### DOCUMENT EXCERPT

Isla de la Esclavitud

“The most equal multiracial country in our hemisphere, it would be Cuba,” explains Nikole Hannah-Jones, Howard University professor and winner of the Pulitzer Prize. Hannah-Jones is also prime mover of the “1619 Project,” which contends that the United States was founded for the sole purpose of perpetuating slavery. 

Back in 2008, as a staff reporter for The Oregonian, Nikole Hannah-Jones authored “The Cuba We Don’t Know.” On a junket to the Communist nation, Hannah-Jones met a young man “who bemoaned the racism he felt as a black Cuban,” and believed he had no future. Hannah-Jones cited “codified racism,” but did not tie it to Cuba’s legacy of slavery, which the author and many others might not know. 

Cuba’s 800,000 African slaves were more than twice the number in the United States. Cuba did not abolish slavery until 1886 and there was no Cuban equivalent of America’s  historically black colleges. By some estimates, only one-third of Cubans are whites, with two thirds composed of blacks and those of part-African ancestry. That profile bears a stark contrast to those in Cuba’s ruling Communist Party.

Fidel Castro and brother Raul were one generation out of Europe and none of Castro’s revolutionary band was black. Current Communist boss Miguel Diaz-Canel is as white as Frosty the Snowman, and on his watch the regime has added new political prisoners. As Amnesty International’s Erika Guevara-Ross explains, “For decades, Cuba has stifled freedom of expression and assembly by locking up people for their beliefs and opposition to the government.”

The Castro regime proved so repressive that Cubans would flee at first opportunity, in anything that floated. Many perished at sea but the United States welcomed those who made it. In April 1980, Fidel Castro suddenly announced that all Cubans wishing to emigrate could board boats at the port of Mariel west of Havana. Some 125,000 Cuban “Marielitos” as they became known, made it to U.S. shores. One group, all black, made their way from Florida to San Diego, California. One of them, Eduardo Rodriguez, was a teacher and told me some things I hadn’t known. 

Eduardo had been into the archives and calculated that the African slaves brought to Cuba had a more nutritious diet than Cubans under the Castro regime. One of the Marielitos had toiled in the cane fields for months and his payment was “el derecho de comprar una bicycleta,” —the right to buy a bicycle. So wages were also a problem, and that, too, hearkened back to slavery.

### EXTRACTED DATA
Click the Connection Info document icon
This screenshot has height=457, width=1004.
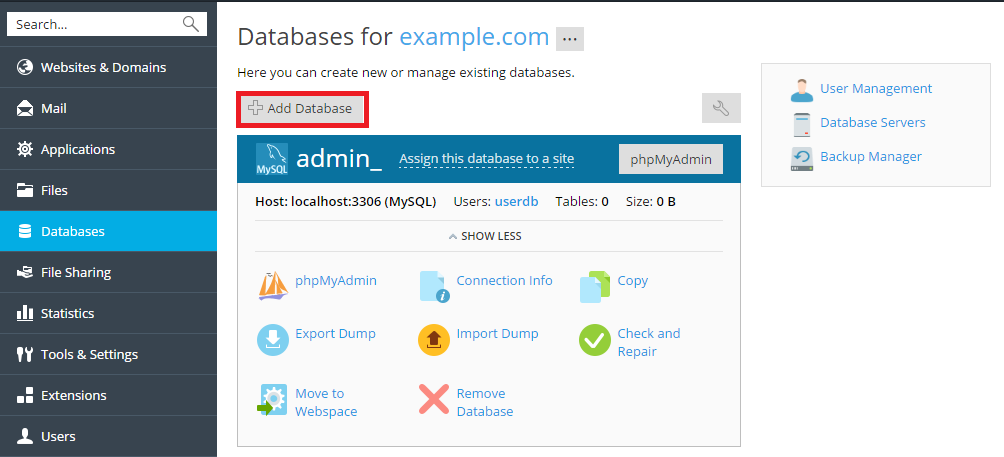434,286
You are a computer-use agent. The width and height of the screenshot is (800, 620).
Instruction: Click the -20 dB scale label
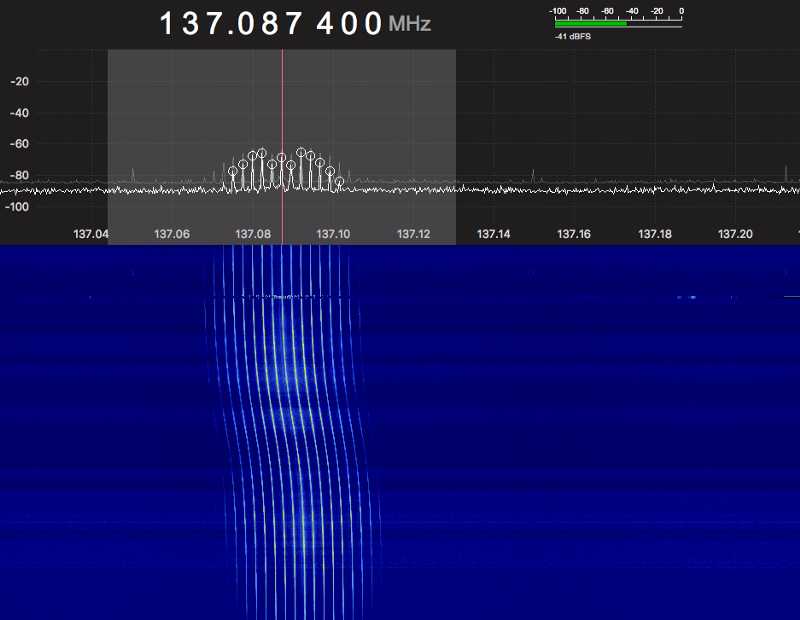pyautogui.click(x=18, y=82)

### THE REQUEST
Extend the essay above on race and slavery in Cuba, picking up right after its final sentence.

### TASK ANSWER
The Isla de Pinos, or “Isle of Pines” to the south, was the site of the infamous Presidio Modelo prison where Fulgencio Batista had imprisoned Fidel and Raul Castro, and where they, in turn, imprisoned dissidents such as Huber Matos and other political prisoners. In 1978, the Castro regime renamed Isle of Pines, Isla de la Juventud or the “Island of Youth. According to Rodriguez, Cubans called it the Isla de la Esclavitud, or the “Island of Slavery.” That applies to all of Cuba, where the totalitarian government controls everything. 

As Cuban cinematographer Nestor Almendros (“Kramer vs. Kramer,” “Sophie’s Choice,” “Days of Heaven,” and “Billy Bathgate”) documented in “Improper Conduct,” Fidel Castro banished homosexuals to forced labor camps. Nikole Hannah-Jones made no mention of those camps in her 2008 commentary. On the other hand, she did tout “what Cuba has accomplished, through socialism and despite poverty, that the United States hasn’t.”

Armando Valladares documented Castro’s repressions, including the torture of political prisoners. His memoir, Against All Hope, was published in 1986 but managed to escape the notice of Hannah-Jones. So did Paul Hollander’s Political Pilgrims, which documented glowing accounts of the Cuban regime by foreign intellectuals. New Left icon Abbie Hoffman said Castro was “like a mighty penis coming to life, and when he is tall and straight, the crowd immediately is transformed.”

For American leftist academic Saul Landau, Fidel Castro was “a man who has been steeped in democracy.” For novelist Norman Mailer, Castro was “the first and greatest hero to appear in the world since the Second World War.” For Angela Davis, Communist Party USA candidate for vice-president in 1980 and 1984, “Fidel was their leader, but most of all he was also their brother in the largest sense of the word.” And so on. When William F. Buckley, Jr., had Hollander on his “Firing Line” program he called it “Why are our intellectuals so dumb?” 

As Orlando Jimenez-Leal showed in the film “8-A,” Castro held a show-trial for General Arnaldo Ochoa and fellow officers, and their government attorneys demanded that their clients be executed, which they were. Fidel Castro called American jazz the “music of the enemy” and jailed trumpeter Arturo Sandoval for listening to the Voice of America. Saxophonist Paquito D’Rivera defected in 1981 but it was 10 years before the Castro regime would allow his family to join him. 

All this, and much more escaped the notice of Nikole Hannah-Jones in 2008, and in 2021 it’s all part of the Cuba she either doesn’t know or won’t discuss.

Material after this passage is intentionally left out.